Once you have read the records, output them exactly.
━━━━━ Given data
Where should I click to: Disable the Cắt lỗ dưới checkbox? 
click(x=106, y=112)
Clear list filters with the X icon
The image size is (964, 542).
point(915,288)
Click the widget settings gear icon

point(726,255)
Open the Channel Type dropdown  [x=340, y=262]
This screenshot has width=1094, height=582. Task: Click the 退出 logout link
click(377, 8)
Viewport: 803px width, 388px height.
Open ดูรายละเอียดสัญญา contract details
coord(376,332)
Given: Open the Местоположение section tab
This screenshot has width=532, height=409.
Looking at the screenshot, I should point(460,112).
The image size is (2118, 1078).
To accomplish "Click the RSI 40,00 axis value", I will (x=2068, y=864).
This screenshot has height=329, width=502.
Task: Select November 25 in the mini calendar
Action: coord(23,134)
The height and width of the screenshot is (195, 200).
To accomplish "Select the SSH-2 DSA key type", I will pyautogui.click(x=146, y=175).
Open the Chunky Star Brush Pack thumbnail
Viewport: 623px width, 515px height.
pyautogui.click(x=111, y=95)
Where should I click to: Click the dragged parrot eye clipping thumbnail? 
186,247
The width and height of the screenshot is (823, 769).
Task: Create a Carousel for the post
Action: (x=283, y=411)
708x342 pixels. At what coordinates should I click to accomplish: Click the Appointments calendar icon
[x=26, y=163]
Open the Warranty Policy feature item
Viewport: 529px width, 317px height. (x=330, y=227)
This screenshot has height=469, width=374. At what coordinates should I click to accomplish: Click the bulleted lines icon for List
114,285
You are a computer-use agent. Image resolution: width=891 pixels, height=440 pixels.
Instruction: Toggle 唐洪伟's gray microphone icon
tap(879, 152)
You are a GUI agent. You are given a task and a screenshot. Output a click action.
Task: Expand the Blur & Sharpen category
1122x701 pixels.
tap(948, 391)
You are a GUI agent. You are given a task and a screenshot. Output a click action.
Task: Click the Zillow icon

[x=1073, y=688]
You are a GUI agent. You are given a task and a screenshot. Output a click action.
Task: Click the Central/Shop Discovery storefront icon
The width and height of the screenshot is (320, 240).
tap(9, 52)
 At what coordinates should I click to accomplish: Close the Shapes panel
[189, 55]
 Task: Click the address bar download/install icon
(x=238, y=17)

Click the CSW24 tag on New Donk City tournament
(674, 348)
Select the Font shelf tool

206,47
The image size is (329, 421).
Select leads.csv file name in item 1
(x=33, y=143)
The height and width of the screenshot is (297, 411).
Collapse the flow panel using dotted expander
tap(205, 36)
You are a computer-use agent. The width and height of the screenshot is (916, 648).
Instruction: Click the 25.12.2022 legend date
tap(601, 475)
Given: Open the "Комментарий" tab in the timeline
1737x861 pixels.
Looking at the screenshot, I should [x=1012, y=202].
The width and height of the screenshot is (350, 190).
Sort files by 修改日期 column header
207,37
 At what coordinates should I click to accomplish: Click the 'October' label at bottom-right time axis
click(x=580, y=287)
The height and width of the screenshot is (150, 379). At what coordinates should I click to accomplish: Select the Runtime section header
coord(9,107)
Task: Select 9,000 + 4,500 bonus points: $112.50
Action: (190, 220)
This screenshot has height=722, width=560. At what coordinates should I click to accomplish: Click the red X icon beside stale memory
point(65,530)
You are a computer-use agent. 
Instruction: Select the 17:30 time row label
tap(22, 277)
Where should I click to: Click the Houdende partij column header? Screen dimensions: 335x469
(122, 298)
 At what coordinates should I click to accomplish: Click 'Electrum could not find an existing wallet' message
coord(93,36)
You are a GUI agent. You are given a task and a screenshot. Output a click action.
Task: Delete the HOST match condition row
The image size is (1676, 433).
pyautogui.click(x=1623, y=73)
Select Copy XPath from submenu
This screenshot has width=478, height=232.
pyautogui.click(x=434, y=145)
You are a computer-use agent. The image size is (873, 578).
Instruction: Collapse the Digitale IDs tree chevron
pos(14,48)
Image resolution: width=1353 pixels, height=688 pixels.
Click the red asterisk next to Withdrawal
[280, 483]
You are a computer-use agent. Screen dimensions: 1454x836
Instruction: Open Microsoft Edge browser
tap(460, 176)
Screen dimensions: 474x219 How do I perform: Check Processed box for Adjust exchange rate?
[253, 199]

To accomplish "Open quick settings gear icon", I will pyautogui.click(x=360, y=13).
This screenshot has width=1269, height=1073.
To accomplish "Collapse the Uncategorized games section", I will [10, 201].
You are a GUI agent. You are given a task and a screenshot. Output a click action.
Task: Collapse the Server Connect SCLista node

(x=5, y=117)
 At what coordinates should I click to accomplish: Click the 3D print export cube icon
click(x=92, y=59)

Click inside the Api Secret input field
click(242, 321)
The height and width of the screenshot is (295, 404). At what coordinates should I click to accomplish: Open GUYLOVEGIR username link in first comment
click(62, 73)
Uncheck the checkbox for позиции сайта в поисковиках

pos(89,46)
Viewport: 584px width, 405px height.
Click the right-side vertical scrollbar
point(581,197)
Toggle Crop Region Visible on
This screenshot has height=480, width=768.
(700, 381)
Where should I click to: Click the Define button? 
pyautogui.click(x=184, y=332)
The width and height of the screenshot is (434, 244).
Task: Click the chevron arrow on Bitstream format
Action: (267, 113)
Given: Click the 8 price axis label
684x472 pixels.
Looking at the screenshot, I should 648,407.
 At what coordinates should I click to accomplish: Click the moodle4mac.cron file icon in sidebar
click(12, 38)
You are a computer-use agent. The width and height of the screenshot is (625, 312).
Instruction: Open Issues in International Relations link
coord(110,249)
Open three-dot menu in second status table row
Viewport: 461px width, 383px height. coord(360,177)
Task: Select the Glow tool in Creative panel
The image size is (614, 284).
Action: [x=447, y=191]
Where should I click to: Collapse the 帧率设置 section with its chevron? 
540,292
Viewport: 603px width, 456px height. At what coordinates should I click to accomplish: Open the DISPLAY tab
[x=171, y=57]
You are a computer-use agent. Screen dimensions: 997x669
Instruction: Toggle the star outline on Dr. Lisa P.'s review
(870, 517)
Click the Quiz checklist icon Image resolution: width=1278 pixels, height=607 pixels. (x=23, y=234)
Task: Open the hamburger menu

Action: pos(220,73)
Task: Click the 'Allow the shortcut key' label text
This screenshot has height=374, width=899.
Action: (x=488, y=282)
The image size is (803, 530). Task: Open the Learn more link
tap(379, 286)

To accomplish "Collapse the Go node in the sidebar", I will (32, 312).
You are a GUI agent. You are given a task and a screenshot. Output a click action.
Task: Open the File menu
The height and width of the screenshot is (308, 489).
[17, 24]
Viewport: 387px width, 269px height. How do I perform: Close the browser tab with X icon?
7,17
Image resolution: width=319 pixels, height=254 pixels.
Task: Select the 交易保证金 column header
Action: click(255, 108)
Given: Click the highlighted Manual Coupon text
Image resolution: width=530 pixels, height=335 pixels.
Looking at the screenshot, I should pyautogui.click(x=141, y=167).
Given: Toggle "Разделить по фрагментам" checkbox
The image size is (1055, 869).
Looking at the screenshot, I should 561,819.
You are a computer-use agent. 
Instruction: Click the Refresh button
━━━━━━━━━━
## Response to this task:
Where should I click to: Disable the Cắt lỗ dưới checkbox? 
click(x=106, y=112)
Clear list filters with the X icon
The image size is (964, 542).
point(915,288)
Click the widget settings gear icon

point(726,255)
Open the Channel Type dropdown  [x=340, y=262]
This screenshot has width=1094, height=582. Task: Click the 退出 logout link
click(377, 8)
Viewport: 803px width, 388px height.
Open ดูรายละเอียดสัญญา contract details
coord(376,332)
Given: Open the Местоположение section tab
This screenshot has width=532, height=409.
Looking at the screenshot, I should point(460,112).
The image size is (2118, 1078).
To accomplish "Click the RSI 40,00 axis value", I will (x=2068, y=864).
This screenshot has height=329, width=502.
Task: Select November 25 in the mini calendar
Action: coord(23,134)
The height and width of the screenshot is (195, 200).
To accomplish "Select the SSH-2 DSA key type", I will pyautogui.click(x=146, y=175).
Open the Chunky Star Brush Pack thumbnail
Viewport: 623px width, 515px height.
pyautogui.click(x=111, y=95)
Where should I click to: Click the dragged parrot eye clipping thumbnail? 
186,247
The width and height of the screenshot is (823, 769).
Task: Create a Carousel for the post
Action: (x=283, y=411)
708x342 pixels. At what coordinates should I click to accomplish: Click the Appointments calendar icon
[x=26, y=163]
Open the Warranty Policy feature item
Viewport: 529px width, 317px height. (x=330, y=227)
This screenshot has height=469, width=374. At what coordinates should I click to accomplish: Click the bulleted lines icon for List
114,285
You are a computer-use agent. Image resolution: width=891 pixels, height=440 pixels.
Instruction: Toggle 唐洪伟's gray microphone icon
tap(879, 152)
You are a GUI agent. You are given a task and a screenshot. Output a click action.
Task: Expand the Blur & Sharpen category
1122x701 pixels.
tap(948, 391)
You are a GUI agent. You are given a task and a screenshot. Output a click action.
Task: Click the Zillow icon

[x=1073, y=688]
You are a GUI agent. You are given a task and a screenshot. Output a click action.
Task: Click the Central/Shop Discovery storefront icon
The width and height of the screenshot is (320, 240).
tap(9, 52)
 At what coordinates should I click to accomplish: Close the Shapes panel
[189, 55]
 Task: Click the address bar download/install icon
(x=238, y=17)

Click the CSW24 tag on New Donk City tournament
(674, 348)
Select the Font shelf tool

206,47
The image size is (329, 421).
Select leads.csv file name in item 1
(x=33, y=143)
The height and width of the screenshot is (297, 411).
Collapse the flow panel using dotted expander
tap(205, 36)
You are a computer-use agent. The width and height of the screenshot is (916, 648).
Instruction: Click the 25.12.2022 legend date
tap(601, 475)
Given: Open the "Комментарий" tab in the timeline
1737x861 pixels.
Looking at the screenshot, I should [x=1012, y=202].
The width and height of the screenshot is (350, 190).
Sort files by 修改日期 column header
207,37
 At what coordinates should I click to accomplish: Click the 'October' label at bottom-right time axis
click(x=580, y=287)
The height and width of the screenshot is (150, 379). At what coordinates should I click to accomplish: Select the Runtime section header
coord(9,107)
Task: Select 9,000 + 4,500 bonus points: $112.50
Action: (190, 220)
This screenshot has height=722, width=560. At what coordinates should I click to accomplish: Click the red X icon beside stale memory
point(65,530)
You are a computer-use agent. 
Instruction: Select the 17:30 time row label
tap(22, 277)
Where should I click to: Click the Houdende partij column header? Screen dimensions: 335x469
(122, 298)
 At what coordinates should I click to accomplish: Click 'Electrum could not find an existing wallet' message
coord(93,36)
You are a GUI agent. You are given a task and a screenshot. Output a click action.
Task: Delete the HOST match condition row
The image size is (1676, 433).
pyautogui.click(x=1623, y=73)
Select Copy XPath from submenu
This screenshot has width=478, height=232.
pyautogui.click(x=434, y=145)
You are a computer-use agent. The image size is (873, 578).
Instruction: Collapse the Digitale IDs tree chevron
pos(14,48)
Image resolution: width=1353 pixels, height=688 pixels.
Click the red asterisk next to Withdrawal
[280, 483]
You are a computer-use agent. Screen dimensions: 1454x836
Instruction: Open Microsoft Edge browser
tap(460, 176)
Screen dimensions: 474x219 How do I perform: Check Processed box for Adjust exchange rate?
[253, 199]

To accomplish "Open quick settings gear icon", I will pyautogui.click(x=360, y=13).
This screenshot has width=1269, height=1073.
To accomplish "Collapse the Uncategorized games section", I will [10, 201].
You are a GUI agent. You are given a task and a screenshot. Output a click action.
Task: Collapse the Server Connect SCLista node

(x=5, y=117)
 At what coordinates should I click to accomplish: Click the 3D print export cube icon
click(x=92, y=59)

Click inside the Api Secret input field
click(242, 321)
The height and width of the screenshot is (295, 404). At what coordinates should I click to accomplish: Open GUYLOVEGIR username link in first comment
click(62, 73)
Uncheck the checkbox for позиции сайта в поисковиках

pos(89,46)
Viewport: 584px width, 405px height.
Click the right-side vertical scrollbar
point(581,197)
Toggle Crop Region Visible on
This screenshot has height=480, width=768.
(700, 381)
Where should I click to: Click the Define button? 
pyautogui.click(x=184, y=332)
The width and height of the screenshot is (434, 244).
Task: Click the chevron arrow on Bitstream format
Action: (267, 113)
Given: Click the 8 price axis label
684x472 pixels.
Looking at the screenshot, I should 648,407.
 At what coordinates should I click to accomplish: Click the moodle4mac.cron file icon in sidebar
click(12, 38)
You are a computer-use agent. The width and height of the screenshot is (625, 312).
Instruction: Open Issues in International Relations link
coord(110,249)
Open three-dot menu in second status table row
Viewport: 461px width, 383px height. coord(360,177)
Task: Select the Glow tool in Creative panel
The image size is (614, 284).
Action: [x=447, y=191]
Where should I click to: Collapse the 帧率设置 section with its chevron? 
540,292
Viewport: 603px width, 456px height. At what coordinates should I click to accomplish: Open the DISPLAY tab
[x=171, y=57]
You are a computer-use agent. Screen dimensions: 997x669
Instruction: Toggle the star outline on Dr. Lisa P.'s review
(870, 517)
Click the Quiz checklist icon Image resolution: width=1278 pixels, height=607 pixels. (x=23, y=234)
Task: Open the hamburger menu

Action: pos(220,73)
Task: Click the 'Allow the shortcut key' label text
This screenshot has height=374, width=899.
Action: (x=488, y=282)
The image size is (803, 530). Task: Open the Learn more link
tap(379, 286)

To accomplish "Collapse the Go node in the sidebar", I will (32, 312).
You are a GUI agent. You are given a task and a screenshot. Output a click action.
Task: Open the File menu
The height and width of the screenshot is (308, 489).
[17, 24]
Viewport: 387px width, 269px height. How do I perform: Close the browser tab with X icon?
7,17
Image resolution: width=319 pixels, height=254 pixels.
Task: Select the 交易保证金 column header
Action: click(255, 108)
Given: Click the highlighted Manual Coupon text
Image resolution: width=530 pixels, height=335 pixels.
Looking at the screenshot, I should pyautogui.click(x=141, y=167).
Given: Toggle "Разделить по фрагментам" checkbox
The image size is (1055, 869).
Looking at the screenshot, I should 561,819.
You are a computer-use agent. 
Instruction: Click the Refresh button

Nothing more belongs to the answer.